_What this task involves_
Could you return all of the records exactly as they stand?

_Records shown_
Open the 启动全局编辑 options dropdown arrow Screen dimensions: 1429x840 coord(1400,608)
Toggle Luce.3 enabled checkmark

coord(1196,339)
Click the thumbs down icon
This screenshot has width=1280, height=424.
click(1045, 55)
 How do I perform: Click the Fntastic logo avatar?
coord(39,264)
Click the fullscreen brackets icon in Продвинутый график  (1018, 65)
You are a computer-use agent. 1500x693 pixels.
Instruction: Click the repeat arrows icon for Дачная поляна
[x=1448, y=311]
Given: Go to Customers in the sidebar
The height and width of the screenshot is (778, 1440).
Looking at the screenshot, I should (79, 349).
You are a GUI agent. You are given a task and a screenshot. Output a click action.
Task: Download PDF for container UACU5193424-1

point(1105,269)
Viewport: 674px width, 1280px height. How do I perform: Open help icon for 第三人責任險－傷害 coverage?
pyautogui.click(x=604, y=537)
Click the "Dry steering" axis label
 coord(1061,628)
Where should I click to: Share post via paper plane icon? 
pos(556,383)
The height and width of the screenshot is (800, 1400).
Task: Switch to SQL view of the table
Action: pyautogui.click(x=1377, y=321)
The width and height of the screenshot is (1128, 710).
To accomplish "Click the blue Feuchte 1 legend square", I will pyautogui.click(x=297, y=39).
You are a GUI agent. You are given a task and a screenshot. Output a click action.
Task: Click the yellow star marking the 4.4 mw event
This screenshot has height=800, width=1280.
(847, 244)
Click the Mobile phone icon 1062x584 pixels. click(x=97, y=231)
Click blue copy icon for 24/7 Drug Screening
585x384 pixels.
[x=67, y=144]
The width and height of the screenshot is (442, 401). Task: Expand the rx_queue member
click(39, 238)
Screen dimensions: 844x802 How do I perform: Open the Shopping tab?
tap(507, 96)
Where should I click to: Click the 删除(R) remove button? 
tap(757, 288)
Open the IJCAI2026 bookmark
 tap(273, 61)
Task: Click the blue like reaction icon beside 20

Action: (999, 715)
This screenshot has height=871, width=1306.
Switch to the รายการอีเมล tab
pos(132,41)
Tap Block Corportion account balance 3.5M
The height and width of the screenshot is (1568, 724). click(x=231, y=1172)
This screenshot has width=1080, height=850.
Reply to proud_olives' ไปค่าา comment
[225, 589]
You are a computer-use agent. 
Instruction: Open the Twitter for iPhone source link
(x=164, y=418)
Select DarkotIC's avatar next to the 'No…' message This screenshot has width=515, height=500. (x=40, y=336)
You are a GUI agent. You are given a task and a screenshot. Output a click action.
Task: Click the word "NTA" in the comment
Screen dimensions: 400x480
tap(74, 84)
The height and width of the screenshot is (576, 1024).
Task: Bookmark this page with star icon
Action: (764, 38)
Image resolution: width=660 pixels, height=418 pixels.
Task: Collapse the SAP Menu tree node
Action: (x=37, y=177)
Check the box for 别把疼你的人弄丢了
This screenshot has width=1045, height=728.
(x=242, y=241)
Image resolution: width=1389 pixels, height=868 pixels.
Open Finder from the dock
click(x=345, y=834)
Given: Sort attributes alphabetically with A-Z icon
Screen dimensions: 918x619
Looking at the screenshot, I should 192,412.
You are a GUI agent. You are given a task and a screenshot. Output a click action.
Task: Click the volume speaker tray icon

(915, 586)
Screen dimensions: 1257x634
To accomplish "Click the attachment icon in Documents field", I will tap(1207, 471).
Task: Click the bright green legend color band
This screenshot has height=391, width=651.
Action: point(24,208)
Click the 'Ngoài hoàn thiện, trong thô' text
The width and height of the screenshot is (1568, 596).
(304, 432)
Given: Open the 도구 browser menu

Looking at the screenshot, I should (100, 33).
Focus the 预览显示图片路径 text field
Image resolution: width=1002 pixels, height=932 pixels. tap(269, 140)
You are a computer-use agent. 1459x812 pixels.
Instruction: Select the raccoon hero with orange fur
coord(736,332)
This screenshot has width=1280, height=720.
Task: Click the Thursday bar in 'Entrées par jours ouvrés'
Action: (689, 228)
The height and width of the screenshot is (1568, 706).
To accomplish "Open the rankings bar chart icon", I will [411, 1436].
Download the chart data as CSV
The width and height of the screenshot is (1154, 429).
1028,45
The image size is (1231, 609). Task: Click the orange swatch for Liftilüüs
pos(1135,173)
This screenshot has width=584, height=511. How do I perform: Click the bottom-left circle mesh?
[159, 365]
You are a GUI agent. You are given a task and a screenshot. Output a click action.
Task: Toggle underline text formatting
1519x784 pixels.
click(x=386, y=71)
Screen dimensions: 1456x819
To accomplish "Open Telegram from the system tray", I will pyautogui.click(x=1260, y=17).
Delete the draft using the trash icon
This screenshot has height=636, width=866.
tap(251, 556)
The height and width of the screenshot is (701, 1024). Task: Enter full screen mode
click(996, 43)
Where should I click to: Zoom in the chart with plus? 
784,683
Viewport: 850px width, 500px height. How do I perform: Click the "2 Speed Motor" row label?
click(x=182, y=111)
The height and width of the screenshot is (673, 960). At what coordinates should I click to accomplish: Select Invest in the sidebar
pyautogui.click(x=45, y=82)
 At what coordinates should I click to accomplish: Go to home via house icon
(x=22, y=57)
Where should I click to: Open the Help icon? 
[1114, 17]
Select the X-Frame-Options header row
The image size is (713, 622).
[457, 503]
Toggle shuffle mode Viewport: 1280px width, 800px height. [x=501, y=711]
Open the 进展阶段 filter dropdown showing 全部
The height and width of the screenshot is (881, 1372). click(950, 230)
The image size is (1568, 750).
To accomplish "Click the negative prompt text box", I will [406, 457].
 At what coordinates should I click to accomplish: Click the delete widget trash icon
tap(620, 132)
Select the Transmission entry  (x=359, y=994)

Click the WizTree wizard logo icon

_Your solution_
Open the 启动全局编辑 options dropdown arrow Screen dimensions: 1429x840 coord(1400,608)
Toggle Luce.3 enabled checkmark

coord(1196,339)
Click the thumbs down icon
This screenshot has width=1280, height=424.
click(1045, 55)
 How do I perform: Click the Fntastic logo avatar?
coord(39,264)
Click the fullscreen brackets icon in Продвинутый график  (1018, 65)
You are a computer-use agent. 1500x693 pixels.
Instruction: Click the repeat arrows icon for Дачная поляна
[x=1448, y=311]
Given: Go to Customers in the sidebar
The height and width of the screenshot is (778, 1440).
Looking at the screenshot, I should (79, 349).
You are a GUI agent. You are given a task and a screenshot. Output a click action.
Task: Download PDF for container UACU5193424-1

point(1105,269)
Viewport: 674px width, 1280px height. How do I perform: Open help icon for 第三人責任險－傷害 coverage?
pyautogui.click(x=604, y=537)
Click the "Dry steering" axis label
 coord(1061,628)
Where should I click to: Share post via paper plane icon? 
pos(556,383)
The height and width of the screenshot is (800, 1400).
Task: Switch to SQL view of the table
Action: pyautogui.click(x=1377, y=321)
The width and height of the screenshot is (1128, 710).
To accomplish "Click the blue Feuchte 1 legend square", I will pyautogui.click(x=297, y=39).
You are a GUI agent. You are given a task and a screenshot. Output a click action.
Task: Click the yellow star marking the 4.4 mw event
This screenshot has height=800, width=1280.
(847, 244)
Click the Mobile phone icon 1062x584 pixels. click(x=97, y=231)
Click blue copy icon for 24/7 Drug Screening
585x384 pixels.
[x=67, y=144]
The width and height of the screenshot is (442, 401). Task: Expand the rx_queue member
click(39, 238)
Screen dimensions: 844x802 How do I perform: Open the Shopping tab?
tap(507, 96)
Where should I click to: Click the 删除(R) remove button? 
tap(757, 288)
Open the IJCAI2026 bookmark
 tap(273, 61)
Task: Click the blue like reaction icon beside 20

Action: (999, 715)
This screenshot has height=871, width=1306.
Switch to the รายการอีเมล tab
pos(132,41)
Tap Block Corportion account balance 3.5M
The height and width of the screenshot is (1568, 724). click(x=231, y=1172)
This screenshot has width=1080, height=850.
Reply to proud_olives' ไปค่าา comment
[225, 589]
You are a computer-use agent. 
Instruction: Open the Twitter for iPhone source link
(x=164, y=418)
Select DarkotIC's avatar next to the 'No…' message This screenshot has width=515, height=500. (x=40, y=336)
You are a GUI agent. You are given a task and a screenshot. Output a click action.
Task: Click the word "NTA" in the comment
Screen dimensions: 400x480
tap(74, 84)
The height and width of the screenshot is (576, 1024).
Task: Bookmark this page with star icon
Action: (764, 38)
Image resolution: width=660 pixels, height=418 pixels.
Task: Collapse the SAP Menu tree node
Action: (x=37, y=177)
Check the box for 别把疼你的人弄丢了
This screenshot has width=1045, height=728.
(x=242, y=241)
Image resolution: width=1389 pixels, height=868 pixels.
Open Finder from the dock
click(x=345, y=834)
Given: Sort attributes alphabetically with A-Z icon
Screen dimensions: 918x619
Looking at the screenshot, I should 192,412.
You are a GUI agent. You are given a task and a screenshot. Output a click action.
Task: Click the volume speaker tray icon

(915, 586)
Screen dimensions: 1257x634
To accomplish "Click the attachment icon in Documents field", I will tap(1207, 471).
Task: Click the bright green legend color band
This screenshot has height=391, width=651.
Action: point(24,208)
Click the 'Ngoài hoàn thiện, trong thô' text
The width and height of the screenshot is (1568, 596).
(304, 432)
Given: Open the 도구 browser menu

Looking at the screenshot, I should (100, 33).
Focus the 预览显示图片路径 text field
Image resolution: width=1002 pixels, height=932 pixels. tap(269, 140)
You are a computer-use agent. 1459x812 pixels.
Instruction: Select the raccoon hero with orange fur
coord(736,332)
This screenshot has width=1280, height=720.
Task: Click the Thursday bar in 'Entrées par jours ouvrés'
Action: (689, 228)
The height and width of the screenshot is (1568, 706).
To accomplish "Open the rankings bar chart icon", I will [411, 1436].
Download the chart data as CSV
The width and height of the screenshot is (1154, 429).
1028,45
The image size is (1231, 609). Task: Click the orange swatch for Liftilüüs
pos(1135,173)
This screenshot has width=584, height=511. How do I perform: Click the bottom-left circle mesh?
[159, 365]
You are a GUI agent. You are given a task and a screenshot. Output a click action.
Task: Toggle underline text formatting
1519x784 pixels.
click(x=386, y=71)
Screen dimensions: 1456x819
To accomplish "Open Telegram from the system tray", I will pyautogui.click(x=1260, y=17).
Delete the draft using the trash icon
This screenshot has height=636, width=866.
tap(251, 556)
The height and width of the screenshot is (701, 1024). Task: Enter full screen mode
click(996, 43)
Where should I click to: Zoom in the chart with plus? 
784,683
Viewport: 850px width, 500px height. How do I perform: Click the "2 Speed Motor" row label?
click(x=182, y=111)
The height and width of the screenshot is (673, 960). At what coordinates should I click to accomplish: Select Invest in the sidebar
pyautogui.click(x=45, y=82)
 At what coordinates should I click to accomplish: Go to home via house icon
(x=22, y=57)
Where should I click to: Open the Help icon? 
[1114, 17]
Select the X-Frame-Options header row
The image size is (713, 622).
[457, 503]
Toggle shuffle mode Viewport: 1280px width, 800px height. [x=501, y=711]
Open the 进展阶段 filter dropdown showing 全部
The height and width of the screenshot is (881, 1372). click(950, 230)
The image size is (1568, 750).
To accomplish "Click the negative prompt text box", I will [406, 457].
 At what coordinates should I click to accomplish: Click the delete widget trash icon
tap(620, 132)
Select the Transmission entry  (x=359, y=994)

Click the WizTree wizard logo icon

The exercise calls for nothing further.